At the Monday meetings, leaders will also discuss the expense of continued support for Afghanistan’s security forces after 2014.
The United States spent $12 billion last year, 95 percent of the total cost, to train and equip an Afghan army and police force that is expected to total 352,000 by this fall. With a gross domestic product of about $17 billion, Afghanistan is incapable of funding a force that size.
As it looks for a way to cut future costs and assumes an eventual political solution to the war among the Afghans themselves, the administration has projected that Afghanistan’s security needs could be met even if the force were cut by up to one-third. It estimates the cost of sustaining the reduced force at about $4.1 billion a year, half of which the United States would provide. Afghanistan would pay about $500,000. [Emphasis mine] - Washington Post
I think these numbers tell the story of Afghanistan. First, we just spent $12 billion to bring Afghan security forces to a level that is patently unsustainable - and so the Afghan Army is going to shrink back to a more manageable size. We literally spent billions and put U.S. trainers at risk to develop an army that's going to shrink away in two years. How is that not an egregious waste?
Moreover, even the $4 billion-a-year seems fanciful. First, it's grounded on the assumption of a political settlement. Is that likely? What if there isn't one? And what if Europe decides to pass on "investing" anymore of their increasingly scarce resources in Afghanistan?
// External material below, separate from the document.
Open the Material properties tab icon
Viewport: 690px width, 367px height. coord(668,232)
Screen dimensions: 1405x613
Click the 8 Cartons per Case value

I don't know how much aid the Taliban is receiving from Pakistan or Persian Gulf donors, but I'm willing to bet it's nothing remotely close to $4 billion, and they're fighting just fine. What the Afghans are missing isn't shiny uniforms or training in how to kill one another, but institutions worth fighting for. The U.S. has not developed those institutions after 10 years and it's impossible to imagine those institutions developing as the aid begins to dry up and the Afghans are left to "take the lead."